Skoki narciarskie. Małysz wygrał w Zakopanem!

Dla takich chwil się żyje - mówił wzruszony Adam Małysz po kapitalnym zwycięstwie na Wielkiej Krokwi. Pierwszym w Pucharze Świata od 1398 dni! Wielki powrót wybitnego sportowca na najwyższe podium. 39. w karierze

Potężny jęk radości wstrząsnął Wielką Krokwią, kiedy Małysz wreszcie dotknął ziemi nartami. Wreszcie, bo leciał długo, najdłużej ze wszystkich. I najdalej!!! Biało-czerwone flagi powiewały na wietrze, trąbki grały z głośników leciało " sialalalala zabawa trwa". Fiesta trwała w najlepsze, bo sportowy bohater narodowy dekady sprostał oczekiwaniom! 138,5 m w pierwszej serii z obniżonej belki było nokautem dla rywali. Zadziałała magia Zakopanego, które wciąż odwzajemnia się Małyszowi za dozgonną wierność. Adam miał w tej serii najlepsze warunki ze wszystkich. Los wreszcie oddał mu to, co zabierał wcześniej kiedy wiało w plecy i do zwycięstwa brakowało paru metrów. Wcześniej wiatr jakby nie pozwalał na pierwszą wygraną w PŚ od marca 2007 roku i kazał mu cierpliwie zaczekać do Zakopanego. Ale tu, na " jego ziemi" sprawiedliwości wreszcie stało się zadość.

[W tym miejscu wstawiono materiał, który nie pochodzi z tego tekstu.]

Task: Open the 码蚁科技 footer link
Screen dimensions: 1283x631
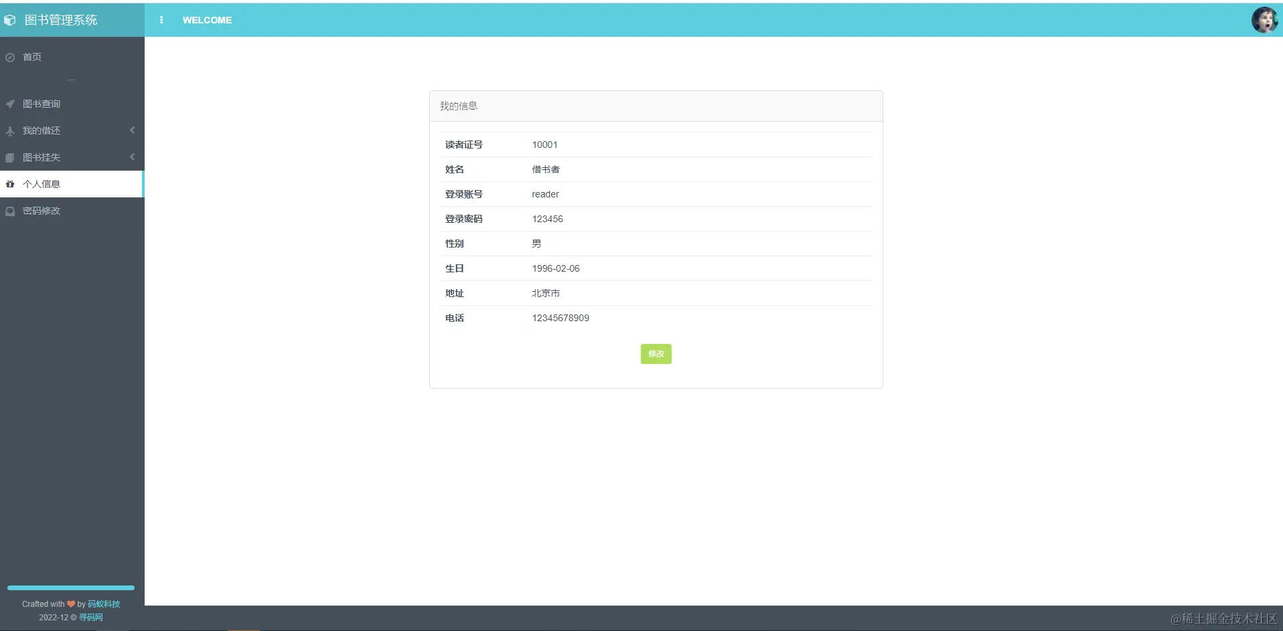Action: pos(103,604)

Małyszowi powiało z prędkością 1.29 m/s. Odjęto mu za to ponad 11 punktów - w pierwszej serii nikt nie miał lepszego wiatru pod narty. Natura jakby dobrze wiedziała, komu ma sprzyjać. Kibiców i Małysza wprowadziła w ekstazę. Z zeskoku schodził uśmiechnięty od ucha do ucha. Machał, zerkał na kibiców, widział ich radość - nigdy w niego nie zwątpili, nawet kiedy skakał słabiej. Wiernie przyjeżdżali do Zakopanego, choć ostatni raz stał tutaj na podium w styczniu 2005 roku. Wtedy wygrał i stanął na podium pod Wielką Krokwią siódmy raz. Tylko w Kuopio i Oslo tyle samo razy dofruwał do czołowej trójki. W piątek Zakopane zdystansowało skandynawskie miasta - po raz ósmy był na podium. Znając Małysza - raczej nie ostatni. Wygrał na Wielkiej Krokwi po raz czwarty - więcej razy (pięć) na najwyższym stopniu gościło go tylko Oslo i stara Holmenkollen. Pod Tatrami skoczy jeszcze przynajmniej dwa razy: w sobotę i niedzielę. W formie jest wybornej. - Gdzie miałem wrócić na szczyt, jak nie tutaj - mówił. - Jak jechałem na drugą serię i usłyszałem " Polska, biało-czerwoni" to prawie się popłakałem. Wzruszenie aż mnie zatykało.

Druga seria miała być formalnością - nad drugim, Niemcem Severinem Freundem miał cztery punkty przewagi. Nad trzecim, Gregorem Schlierenzauerem, prawie dziewięć. Nad resztą - dwanaście i więcej.

Miała być, ale nie była.

Małysz popełnił błąd po wyjściu z progu. Jak mówił, lewa narta za bardzo poszła mu do góry. Ale kto by na to zwracał uwagę. Dla zwykłego śmiertelnika detale decydujące o jakości skoku są niedostrzegalne. Małysz frunął, ale lot nie trwał długo. Nie doleciał do drugiej czerwonej linii. Kiedy na tablicy zapaliło się 128,5 m trybuny na moment umilkły. Adam odpiął narty, wsparł na pięcie i czekał. Nota 269,9 nie zostawiła złudzeń! Małysz wygrał z pięcioma punktami przewagi nad Austriakiem Andreasem Koflerem. Trzeci był Freund. - Wiara uczyniła cuda - powiedział rozpromieniony Adam, który po raz 90. stanął na podium PŚ. Wygrał 39. raz, więcej triumfów (46) ma tylko legendarny Fin Matti Nykaenen. Polak stał się drugim w historii najstarszym zwycięzcą konkursu PŚ. Ma 33 lata i miesiąc, bardziej wiekowy od niego jest tylko Japończyk Takanobu Okabe, który w marcu 2009 roku wygrał w Kuopio. Miał wtedy 38 lat i pięć miesięcy.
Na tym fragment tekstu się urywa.